「コロナが流行った時に、当然仕事も撮影も全部ストップしてやることがなくなり……」

俳優・向井理がそう語るのは、ただの自粛期間の回顧ではない。華やかな現場を離れた時間に手に取ったのは、昔買っていた演劇メソッド本だった。


○「同じ本なのに全く違うスピードで読めた」

イメージキャラクターを務めるスーツブランド「D'URBAN」(ダーバン)の55周年記念新TVCM「スーツが似合う人」編に出演した向井。撮影後のインタビューで、コロナ禍の変化を振り返った。

「買った時には全く気づかなかった、いろんな舞台上のことだったり、舞台に上がるまでのメンタリティーだったり、自分ひとりでできるレッスンだったりとか、いろんなことが書いてあって。20代では全然分からなかったものが、すごくクリアに見えて、同じ本なのに全く違うスピードで読めて」

コロナ禍の自粛期間中、手に取った演劇メソッド本。読み返すうちに、演技への向き合い方が少しずつ変わっていった。それは、年齢と経験を重ねたからこそ得られる深みだったのかもしれない。

生活の中でも、ちょっとした変化があった。最近では、味噌や梅干しを手作りしている。

「手前味噌と言いますけど、やっぱり自分たちで作った味噌はおいしいなと思いますし。梅干しも梅シロップも作っているので、夏はそれを飲んで乗り切ろうと思っています。僕、海外に仕事に行く時に絶対梅干しを持っていくんですけど、今年も何カ国か行って、やっぱりお腹が壊れないと思う。勝手に僕の中ではですけど、あとは疲労回復もしますし、梅干しは必需品ですね」

ささいな変化を楽しみながら、自分の輪郭を見つめ直す。
「D'URBAN」のキャッチコピー「見える世界が変わっていく」は、向井の実感としても自然に重なる。

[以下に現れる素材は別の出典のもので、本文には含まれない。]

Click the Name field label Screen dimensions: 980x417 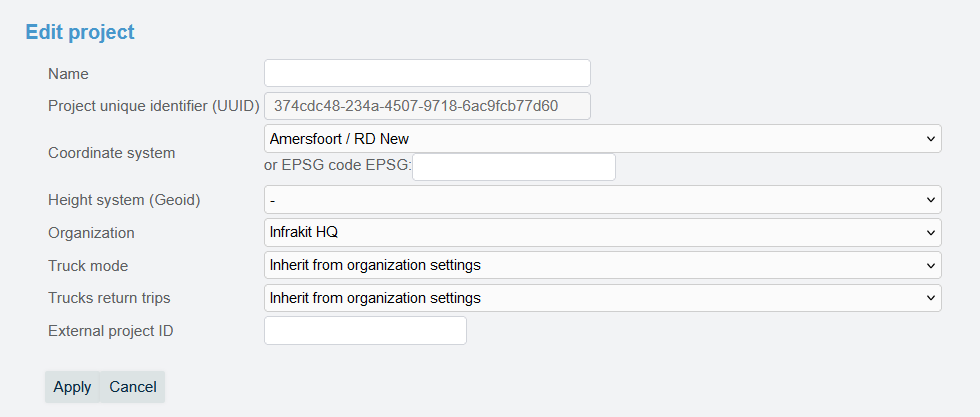click(x=68, y=74)
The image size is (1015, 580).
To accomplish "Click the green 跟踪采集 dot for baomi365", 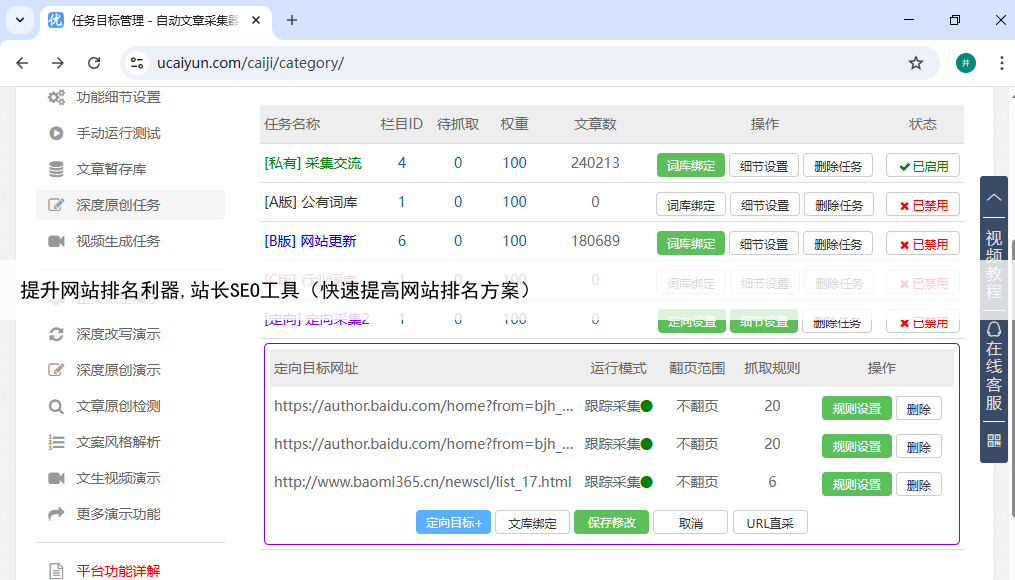I will point(647,482).
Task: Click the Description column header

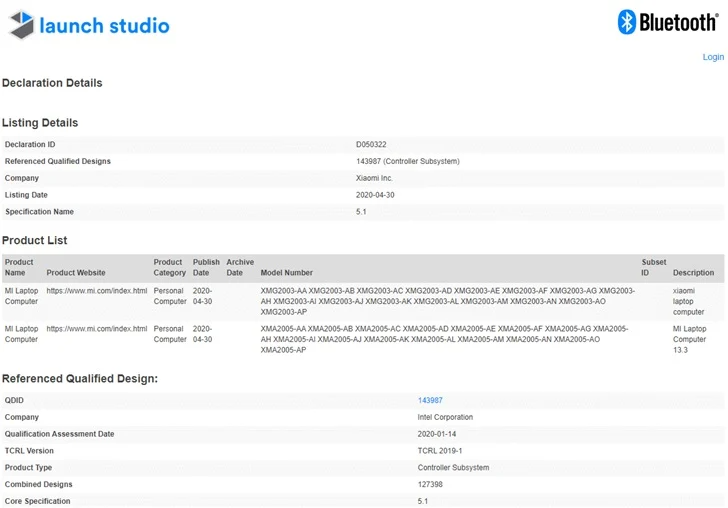Action: pyautogui.click(x=693, y=272)
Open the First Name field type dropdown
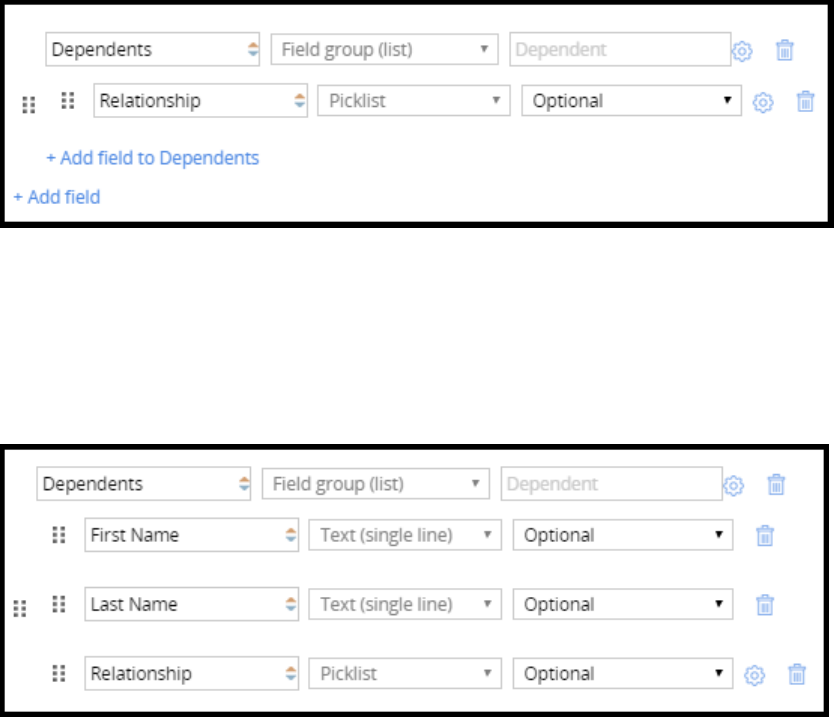 click(405, 535)
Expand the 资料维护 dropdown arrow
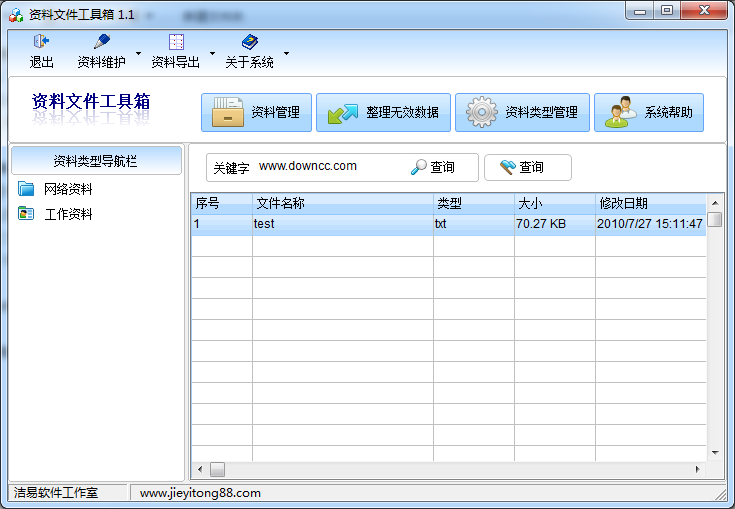This screenshot has width=735, height=509. click(x=138, y=53)
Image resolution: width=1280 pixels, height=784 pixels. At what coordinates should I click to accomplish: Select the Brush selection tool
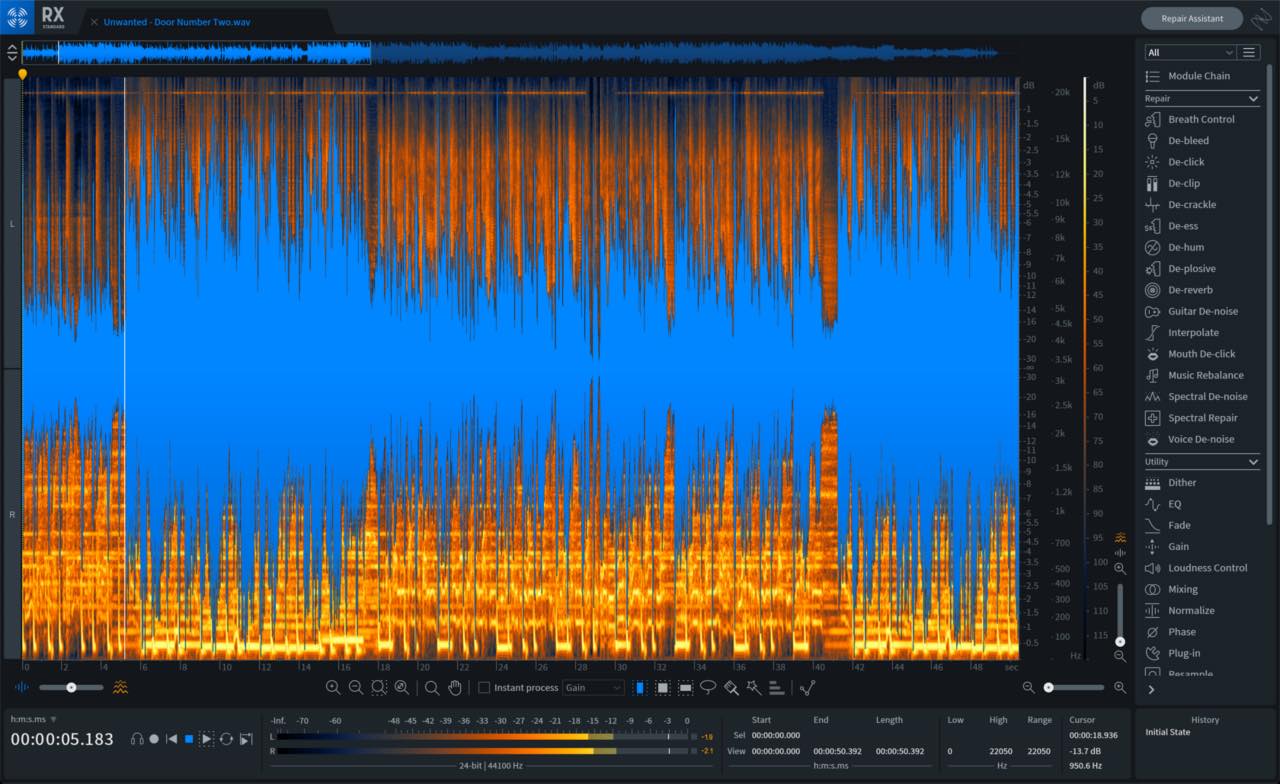(x=731, y=687)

最近、“ある人”に誘われて旅に出た。たった1日の温泉街への旅。それでも、初めての体験が、心を軽くしてくれた。

「そういう初めての体験をすると、その場所の匂いとかも覚えていますし、何食べたなとか。自分は普段しないような行動様式を持ってる人に誘ってもらうのは、新しい世界が見られますよね。断ることは簡単なんですけど、ちょっと忙しいとか言えば……でもそういう誘いはなるべくこれから乗っかっていこうと思うようになりましたね。旅行自体は好きですけど、そんなに頻繁に行くとかではなかったですね。だから急に『1泊あそこ行こう』と言われて、『なんで?』と思いながらも行ってみたらすごく楽しかったりして。初めての体験でしたね」

役者・向井理が、そんな“静かな変化”をまとって再び映像の世界に立つ。スーツブランド「D'URBAN」の新TVCMでは、成熟した品格と静けさをたたえた男のたたずまいを、美しい映像で描いている。

【編集部MEMO】
「スーツが似合う人」と題して制作された「D'URBAN」55周年記念CM。
ニュージーランド産の高品質メリノウールを用いたスーツをまとう向井理が、隠れ家バーでのひとときを静かに演じている。